◆ Task to complete ◆
Reproduce the listing from its first line through the line containing "Action: coord(143,246)", substituting "side panel" for "sidebar" and leaving everything else unchanged.
*** Information given ***
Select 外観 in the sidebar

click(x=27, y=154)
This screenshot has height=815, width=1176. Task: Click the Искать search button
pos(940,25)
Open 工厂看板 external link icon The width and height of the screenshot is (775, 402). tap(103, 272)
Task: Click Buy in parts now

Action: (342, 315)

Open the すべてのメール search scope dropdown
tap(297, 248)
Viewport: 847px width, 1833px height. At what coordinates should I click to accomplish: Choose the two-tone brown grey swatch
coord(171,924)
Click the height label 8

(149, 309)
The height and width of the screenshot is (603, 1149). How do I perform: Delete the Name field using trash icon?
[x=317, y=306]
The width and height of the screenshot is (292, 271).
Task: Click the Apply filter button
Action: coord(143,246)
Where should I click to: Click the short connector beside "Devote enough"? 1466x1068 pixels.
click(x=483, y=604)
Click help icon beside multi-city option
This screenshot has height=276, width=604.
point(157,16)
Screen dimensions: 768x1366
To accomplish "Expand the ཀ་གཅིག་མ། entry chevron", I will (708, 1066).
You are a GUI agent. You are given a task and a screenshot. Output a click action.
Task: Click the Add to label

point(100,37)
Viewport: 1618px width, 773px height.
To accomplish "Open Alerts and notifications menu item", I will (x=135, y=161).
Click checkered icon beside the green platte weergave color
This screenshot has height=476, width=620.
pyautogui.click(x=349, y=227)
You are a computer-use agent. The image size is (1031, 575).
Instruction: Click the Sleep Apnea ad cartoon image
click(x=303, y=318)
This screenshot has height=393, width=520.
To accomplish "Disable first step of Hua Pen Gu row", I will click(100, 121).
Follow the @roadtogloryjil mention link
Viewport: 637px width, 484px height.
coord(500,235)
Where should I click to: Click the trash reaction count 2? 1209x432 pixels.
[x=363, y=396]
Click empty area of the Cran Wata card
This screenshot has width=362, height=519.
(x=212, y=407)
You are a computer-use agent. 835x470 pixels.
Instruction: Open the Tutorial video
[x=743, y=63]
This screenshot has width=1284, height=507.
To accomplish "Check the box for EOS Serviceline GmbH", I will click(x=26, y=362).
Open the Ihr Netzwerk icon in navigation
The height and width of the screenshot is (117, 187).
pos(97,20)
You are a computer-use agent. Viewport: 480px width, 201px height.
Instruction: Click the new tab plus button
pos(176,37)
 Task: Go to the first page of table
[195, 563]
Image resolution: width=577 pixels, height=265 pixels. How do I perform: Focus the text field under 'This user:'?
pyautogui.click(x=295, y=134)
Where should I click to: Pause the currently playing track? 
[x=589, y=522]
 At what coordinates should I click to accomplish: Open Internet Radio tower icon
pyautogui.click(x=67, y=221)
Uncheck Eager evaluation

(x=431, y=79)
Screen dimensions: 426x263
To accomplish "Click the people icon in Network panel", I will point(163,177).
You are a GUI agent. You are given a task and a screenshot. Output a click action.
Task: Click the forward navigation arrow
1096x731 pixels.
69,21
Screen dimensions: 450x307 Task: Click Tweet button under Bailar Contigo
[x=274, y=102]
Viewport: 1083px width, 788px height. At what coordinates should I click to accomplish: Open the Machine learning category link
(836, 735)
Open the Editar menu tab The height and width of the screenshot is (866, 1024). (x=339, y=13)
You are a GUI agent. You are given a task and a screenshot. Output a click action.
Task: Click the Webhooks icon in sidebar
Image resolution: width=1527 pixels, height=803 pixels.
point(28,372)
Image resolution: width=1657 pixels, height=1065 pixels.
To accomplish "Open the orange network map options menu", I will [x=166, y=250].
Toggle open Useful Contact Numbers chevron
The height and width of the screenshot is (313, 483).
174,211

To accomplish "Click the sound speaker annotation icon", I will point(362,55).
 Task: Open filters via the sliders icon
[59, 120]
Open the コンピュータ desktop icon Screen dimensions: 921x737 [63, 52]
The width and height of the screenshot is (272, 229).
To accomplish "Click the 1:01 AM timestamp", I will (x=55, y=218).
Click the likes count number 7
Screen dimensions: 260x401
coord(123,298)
***
◆ Reply to the exercise ◆
Select 外観 in the side panel

click(x=27, y=154)
This screenshot has height=815, width=1176. Task: Click the Искать search button
pos(940,25)
Open 工厂看板 external link icon The width and height of the screenshot is (775, 402). tap(103, 272)
Task: Click Buy in parts now

Action: (342, 315)

Open the すべてのメール search scope dropdown
tap(297, 248)
Viewport: 847px width, 1833px height. At what coordinates should I click to accomplish: Choose the two-tone brown grey swatch
coord(171,924)
Click the height label 8

(149, 309)
The height and width of the screenshot is (603, 1149). How do I perform: Delete the Name field using trash icon?
[x=317, y=306]
The width and height of the screenshot is (292, 271).
Task: Click the Apply filter button
Action: coord(143,246)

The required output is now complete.